2011-06-06 01:24:00 | 映画
 ずっと気になっていた「ブラック・スワン」をついに鑑賞してきた。予想以上の、凄まじきゲテモノ映画だった。
 (以下、ネタバレを含みます)
 
 ストーリー自体は、ナタリー・ポートマン演じるニナがバレエ「白鳥の湖」の主役に抜擢され、一人二役の白鳥と黒鳥、特に邪悪な黒鳥を演じきるまでを描くシンプルなもの。ただ、その描き方がひたすらに恐ろしい。登場人物にまともな人間は皆無だし、何より演出の過剰さが常軌を逸している。手ぶれ長回し撮影の多用、関節の音や息遣いなど生々しい音のこれでもかという誇張、何かにつけて現れるエロなど、挙げげだしたらきりがないが、一番はホラー演出だろう。鏡の像は勝手に動き、ドアを開ければ危険人物が登場する。幻覚はもはや日常茶飯事で、ニナは後半で変な薬を飲んで以降、エクソシストもびっくりな超常現象の嵐に見舞われる。

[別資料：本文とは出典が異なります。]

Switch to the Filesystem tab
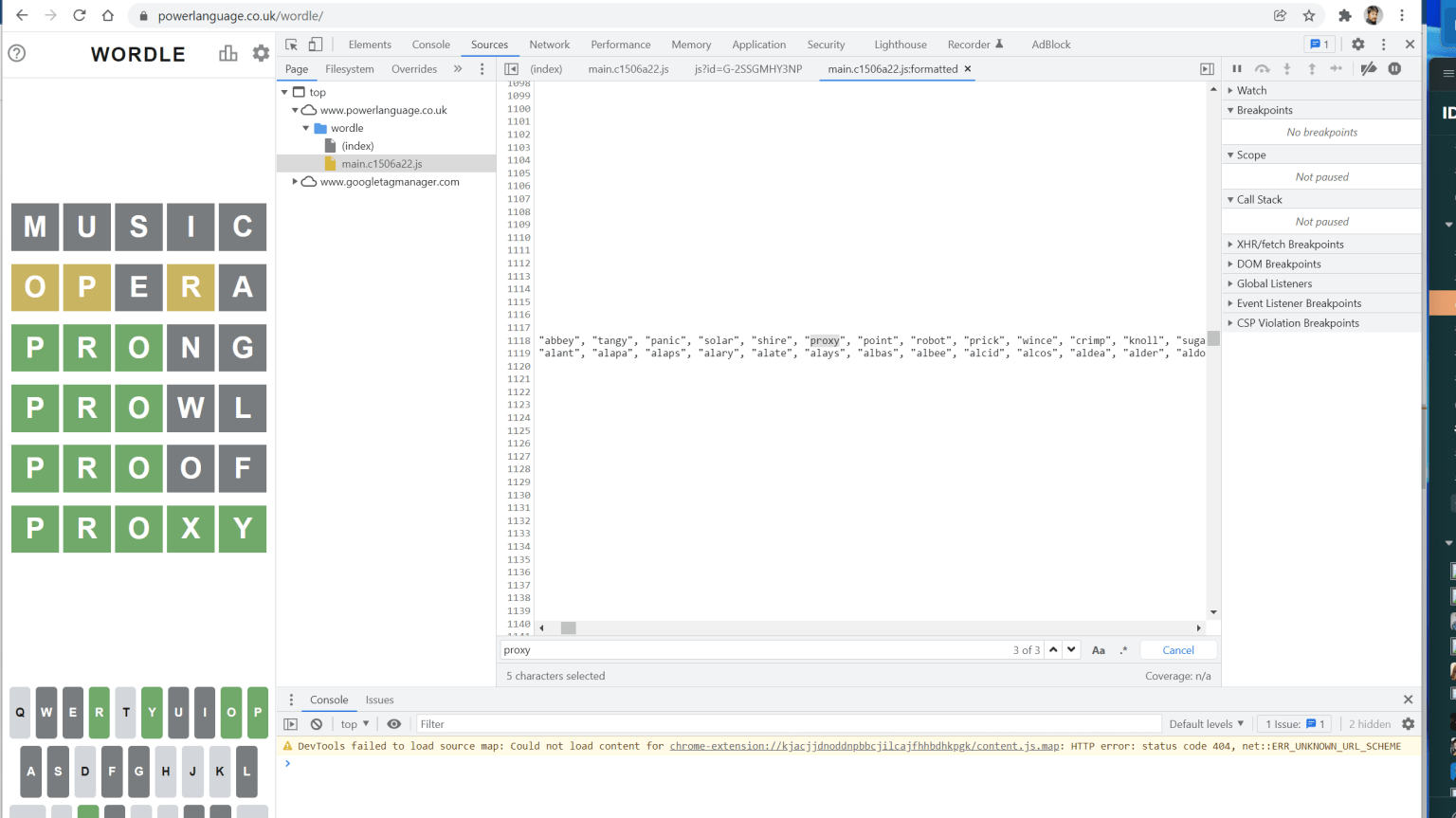Image resolution: width=1456 pixels, height=818 pixels. 349,69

R15指定だが、18にしたほうがいいんじゃないか?(笑)
 
もともとシンプルなはずの話に、不安をあおる演出を加えてスリルとサスペンスを引き出すのは「サイコ」などヒッチコック監督作品と似ているが、この作品のあおり方は「サイコ」の50倍くらいだ。これだけ非現実的な演出を押し出しながらも観客をしらけさせないのは、白鳥の湖を構成する重厚なクラシック音楽と、高速のテンポで進む脚本のなすすさまじい勢いがあってこそのもので、全く気が抜けなかった。猛毒演出の中でも存在感を発揮したナタリー・ポートマンの演技も相当なレベルで、クライマックスの狂気に満ちたダンスシーンには圧倒されてしまった。
 
 ただ、勢いと激しさで見せる映画だけあって、突っ込みどころも多い。一番の欠点は、優等生の白鳥タイプだったニナが黒鳥へ変貌する過程がとても曖昧なことだ。確かに、執拗な嫌がらせや親との対立、ここに書けないようなあれこれを通じて負のエネルギーはたまっているのだが、すべて周囲の人間に流された結果に過ぎず、自ら進んで黒鳥の世界に足を踏み入れた明確なシーンがないのである。監督としては終盤での一件がきっかけだと言いたいのだろうが、それもほとんど事故のようなもの。直後のポートマンの表情もぎょっとするようなものではなく、前半の洗面所で見せた怖い顔のほうがよほど凄味があった。ニナは結局、白鳥から脱せていないように思えてしまう。これでもかとばかりのあおり演出でごまかされているが、主人公の成長と変化を描く点では致命的だろう。同級生は「要するに薬はダメって映画だろ。適当だよね。あとニナがむかつく」と厳しめの評価をしている。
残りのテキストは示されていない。